Sul tavolo c'è la richiesta messa a punto dalla Procura distrettuale di Palermo di una serie di esami testimoniali attraverso i quali si cercherà di dare un senso ai contatti di routine tra la Diciotti, i comandi della Guardia costiera e il ministero dell'Interno.

Il nome del comandante della Diciotti, dal quale il tribunale si attende un decisivo contributo chiarificatore, apre la lista delle persone da sentire.

A palazzo di giustizia gira un elenco non ufficiale e neppure definitivo.

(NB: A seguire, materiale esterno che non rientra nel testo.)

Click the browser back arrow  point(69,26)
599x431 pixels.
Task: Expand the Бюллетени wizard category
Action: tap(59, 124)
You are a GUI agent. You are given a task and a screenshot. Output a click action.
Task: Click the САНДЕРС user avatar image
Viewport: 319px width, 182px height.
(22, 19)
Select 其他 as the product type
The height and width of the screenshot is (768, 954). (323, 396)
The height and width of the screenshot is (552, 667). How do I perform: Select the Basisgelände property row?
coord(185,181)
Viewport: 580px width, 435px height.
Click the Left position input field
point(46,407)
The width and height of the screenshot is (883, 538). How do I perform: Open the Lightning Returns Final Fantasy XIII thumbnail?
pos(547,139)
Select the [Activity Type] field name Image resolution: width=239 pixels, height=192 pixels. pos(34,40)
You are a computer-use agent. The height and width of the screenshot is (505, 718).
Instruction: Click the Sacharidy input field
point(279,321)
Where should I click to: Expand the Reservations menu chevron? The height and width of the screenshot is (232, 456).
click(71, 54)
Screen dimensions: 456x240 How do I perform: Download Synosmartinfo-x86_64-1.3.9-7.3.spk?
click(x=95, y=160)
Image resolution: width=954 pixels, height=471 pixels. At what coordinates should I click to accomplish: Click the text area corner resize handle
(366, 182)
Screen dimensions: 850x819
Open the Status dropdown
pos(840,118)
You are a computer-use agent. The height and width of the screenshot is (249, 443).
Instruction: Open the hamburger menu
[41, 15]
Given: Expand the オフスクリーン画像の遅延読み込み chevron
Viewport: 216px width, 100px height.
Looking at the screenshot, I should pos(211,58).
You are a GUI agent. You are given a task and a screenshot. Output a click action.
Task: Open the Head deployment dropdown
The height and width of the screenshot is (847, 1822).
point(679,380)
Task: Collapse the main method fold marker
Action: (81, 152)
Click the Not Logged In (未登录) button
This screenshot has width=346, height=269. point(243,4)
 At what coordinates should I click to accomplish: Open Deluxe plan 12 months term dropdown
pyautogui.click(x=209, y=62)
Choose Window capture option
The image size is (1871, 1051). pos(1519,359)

Comprende, tra gli altri, il capo di gabinetto di Salvini, Matteo Piantedosi, che la Procura di Agrigento aveva qualificato come indagato mentre per quella di Palermo è un teste.

E poi i comandanti delle capitanerie di porto di Porto Empedocle e di Catania, il responsabile dell'ufficio circondariale marittimo di Lampedusa, il capo del Dipartimento delle libertà civili, Gerarda Pantalone, e il suo vice Bruno Corda.

L'elenco potrebbe diventare più nutrito in relazione alle esigenze di approfondimento e di riscontro dell'inchiesta del Tribunale dei ministri.

Dopo l'interrogatorio di Salvini, che chiuderà la fase degli accertamenti, il passaggio successivo sarà l'archiviazione del caso oppure la richiesta di autorizzazione a procedere da inviare al Senato. In tutto i giudici hanno 90 giorni di tempo.